Friday, September 4, 2020

Oldies But Goodies: Relationships and Relations


Note: To demonstrate the stability afforded by a sound foundation relative to the industry's fad-driven cookbook practices, I am re-publishing under "Oldies But Goodies" material from the old DBDebunk.com (2000-06), so that you can judge for yourself how well my debunkings hold up, and whether the industry has progressed beyond the misconceptions they were intended to dispel. I may break long pieces into more pointed parts, and add comments and references to further reading.

From "Little Relationship to Relational" originally posted on March 29, 2001.

“Given the depth and complexity of Codd's thought, not to mention the arcane terms in which he often expressed himself, it is not difficult to grasp why so many of his key points have been widely misunderstood. Even programmers still often misconstrue the technical term "relational". The relational in relational theory refers to relations and not relationships. A relation is a special set of similar objects commonly modeled as entities or as database tables. Relationships may exist between these relations and if your relations are entities you could easily represent the whole thing using a Relational Entity Relationship approach. To elucidate a simple practical example, if you had a company table and an employee table and each company record could have many employee records associated with it, you would have two relations and one relationship. The relations would be the sets of similar objects found in the Employee and Company tables and the relationship would be the association between them. In this case one company to many employees.”
Codd's thought was very deep indeed--new implications are still being derived from his original ideas--and one major objective of relational technology, now almost forgotten, is simplicity. There is little that is complex in relational technology and, in fact, it is the most simple approach possible. Any other general approach is more complex.

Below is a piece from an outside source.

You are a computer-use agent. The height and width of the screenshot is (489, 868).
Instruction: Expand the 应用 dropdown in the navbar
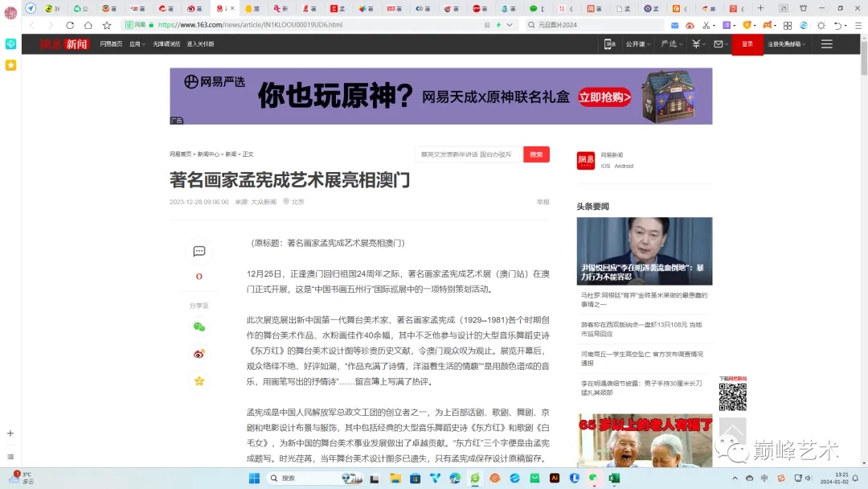point(137,44)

It is true that Codd, as a mathematician, did not present his ideas in a way comprehensible to the average practitioner. But it is also true that he had to use different terminology in order to distinguish his precise concepts from the fuzzy, problematic terms already used in the industry. It is also true that, as I argued in the first editorial launching this site, practitioners are so steeped in complex implementation details and devoid of education in fundamentals, that they have a hard time understanding simple logical concepts. It is rather ironic that the author of the article himself reveals some misunderstanding of his own. To clarify:

  • formally a relation is a set of tuples, representing propositions about the real world.
  • informally, a relational table can be viewed as representing an "entity type", with rows representing "entities" of that type.
But note carefully that:
  • "entity" has no precise, formal definition
  • "relationship" can and should be regarded as a special case of "entity"

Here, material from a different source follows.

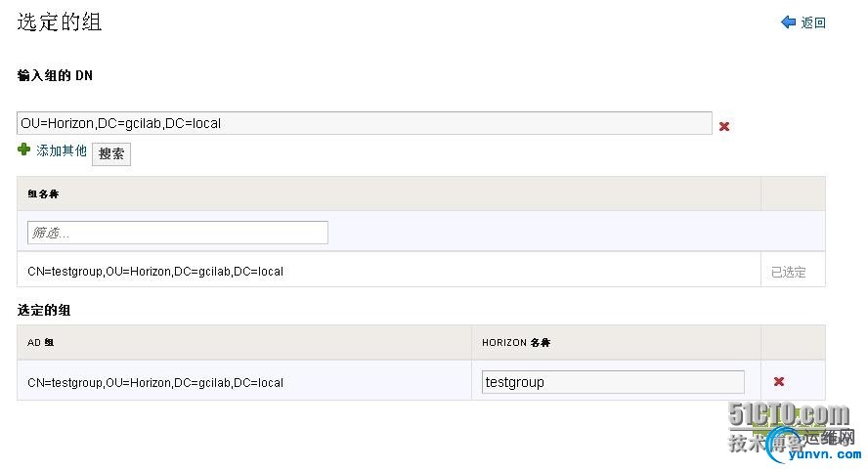Click the AD 组 column header
The width and height of the screenshot is (868, 471).
pos(41,342)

Comments on re-publication: 
  • A relation is a relationship among domains that is constrained semantically to represent in the database real world relationships within and among entity groups. 
  • We no longer use R-table as a substitute for relation -- it is a visualization of a relation on some physical medium that plays no role in RDM. Note that constraints are not visible in a R-table.
  • A relationship can be (1) among entities within an entity group, in which case it is a collective property of the group and is represented by a constraint or (2) between groups, in which case it is represented by an associative relation.


Further Reading

The Interpretation and Representation of Database Relations (Codd 1969-70)

Logical Symmetric Access, Data Sublanguage, Kinds of Relations, Redundancy and Consistency (Codd 1969-70)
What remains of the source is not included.